═════ Text to read

# Week 6

## 1. Evaluating a Learning Algorithm

### - The test set error
* For liner regression<br>
&nbsp; $J_{test}(\Theta)=\sum_{i=1}^{m_{test}}(h_\Theta(x_{test}^{(i)})-y_{test}^{(i)})^2$
* For classification<br>
&nbsp; $J_{test}(\Theta)=\frac{1}{m_{test}}\sum_{i=1}^{m_{test}}err(h_\Theta(x_{test}^{(i)}), y_{test}^{(i)})$<br>
&nbsp; where $err(h_\Theta(x), y) = 1$ if $h_\Theta(x) \geq 0.5$ and $y=0$ or $h_\Theta(x) \lt 0.5$ and $y=1$

### - Model Selection and Training/Validation/Test Sets
1. Optimize the parameters in $\Theta$ using the training set for each polynomial degree.(e.g. d=1~10)
2. Find the polynomial degree d with the least error using the cross validation set.
3. Estimate the generalization error using the test set with $J_{test}(\Theta^{(d)})$

## 2. Bias vs Variance

* High Bias (Underfitting)<br>
: Both $J_{train}(\Theta)$ and $J_{CV}(\Theta)$ will be high. Also, $J_{train}(\Theta)\approx J_{CV}(\Theta)$
* High Variance (Overfitting)<br>
:  $J_{train}(\Theta) \ll J_{CV}(\Theta)$

### - Regularization and Bias/Variance
* Linear regression with regularization<br>
$J(\theta)=\frac{1}{2m}\sum_{i=1}^{m}(h_\theta(x^{(i)}) - y^{(i)})^2+\frac{\lambda}{2m}\sum_{j=1}^{n}\theta_j^2$<br>
Small $\lambda \rightarrow $ High Variance (overfit)<br>
Large $\lambda \rightarrow $ High Bias (underfit)<br><br>
* To choose a right parameter $\lambda$,
1. Create a list of lambdas (i.e. $\lambda \in$ {0,0.01,0.02,0.04,0.08,..., 10.24})<br>
2. Create a set of models with different degrees or any other variants.
3. Iterate through the $\lambda$'s and for each $\lambda$ go through all the models to learn some $\Theta$
4. Compute the cross validation error using the learned $\Theta$ (computed with $\lambda$) on the $J_{CV}(\Theta)$ without regularization or $\lambda$  = 0.
5. Select the best combo that produces the lowest error on the cross validation set.
6. Using the best combo $\Theta$ and $\lambda$, apply it on $J_{test}(\Theta)$ to see if it has a good generalization of the problem.

══════════
═════ Data entries

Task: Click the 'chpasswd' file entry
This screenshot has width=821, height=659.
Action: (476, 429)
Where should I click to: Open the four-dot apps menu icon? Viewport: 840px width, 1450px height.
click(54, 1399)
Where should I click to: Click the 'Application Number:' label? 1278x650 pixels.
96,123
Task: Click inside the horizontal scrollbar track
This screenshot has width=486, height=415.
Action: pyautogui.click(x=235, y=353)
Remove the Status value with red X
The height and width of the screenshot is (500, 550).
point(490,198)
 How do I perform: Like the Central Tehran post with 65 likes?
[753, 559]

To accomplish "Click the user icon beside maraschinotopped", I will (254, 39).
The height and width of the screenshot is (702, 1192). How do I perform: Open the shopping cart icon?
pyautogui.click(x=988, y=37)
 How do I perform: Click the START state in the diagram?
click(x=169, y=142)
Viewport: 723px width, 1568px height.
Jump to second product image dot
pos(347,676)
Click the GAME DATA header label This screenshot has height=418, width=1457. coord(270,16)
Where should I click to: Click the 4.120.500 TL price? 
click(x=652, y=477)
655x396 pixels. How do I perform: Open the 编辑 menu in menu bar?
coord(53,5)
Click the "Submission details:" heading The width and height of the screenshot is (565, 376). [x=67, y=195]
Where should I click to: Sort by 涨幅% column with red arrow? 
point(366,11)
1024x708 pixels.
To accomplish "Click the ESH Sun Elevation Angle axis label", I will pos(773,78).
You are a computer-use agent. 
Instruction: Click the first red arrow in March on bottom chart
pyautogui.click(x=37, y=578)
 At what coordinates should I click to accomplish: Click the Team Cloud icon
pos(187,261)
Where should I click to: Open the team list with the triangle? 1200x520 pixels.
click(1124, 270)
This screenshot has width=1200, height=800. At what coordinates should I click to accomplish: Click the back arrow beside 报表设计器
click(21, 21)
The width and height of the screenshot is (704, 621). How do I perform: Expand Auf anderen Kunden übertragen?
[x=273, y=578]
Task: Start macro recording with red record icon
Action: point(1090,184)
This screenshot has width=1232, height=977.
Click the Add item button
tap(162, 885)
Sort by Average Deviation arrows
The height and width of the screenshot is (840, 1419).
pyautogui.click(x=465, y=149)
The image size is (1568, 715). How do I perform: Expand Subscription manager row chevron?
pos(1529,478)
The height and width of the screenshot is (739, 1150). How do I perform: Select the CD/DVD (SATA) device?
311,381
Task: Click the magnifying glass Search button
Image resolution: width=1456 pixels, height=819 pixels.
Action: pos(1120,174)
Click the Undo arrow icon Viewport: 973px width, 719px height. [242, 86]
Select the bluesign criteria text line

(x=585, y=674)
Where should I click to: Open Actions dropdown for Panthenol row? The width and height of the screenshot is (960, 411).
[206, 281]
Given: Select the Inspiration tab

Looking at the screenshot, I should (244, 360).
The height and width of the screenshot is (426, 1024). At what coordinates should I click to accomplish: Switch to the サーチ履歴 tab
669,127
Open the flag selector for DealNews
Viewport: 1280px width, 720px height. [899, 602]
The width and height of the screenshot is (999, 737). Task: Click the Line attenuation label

══════════

• **Work instructions**
1. Translate this sentence from the Week 6 notes into Spanish: "Find the polynomial degree d with the least error using the cross validation set."
2. In the Week 6 notes, retype the passage from "### - Model" to "using the cross validation set.".
3. According to the Week 6 notes, what does a small λ lead to in linear regression with regularization?
The rows above are separate from the Week 6 notes.

• **Correct answers**
1. Encuentra el grado polinómico d con el menor error usando el conjunto de validación cruzada.

2.
### - Model Selection and Training/Validation/Test Sets
1. Optimize the parameters in $\Theta$ using the training set for each polynomial degree.(e.g. d=1~10)
2. Find the polynomial degree d with the least error using the cross validation set.

3. High variance (overfitting).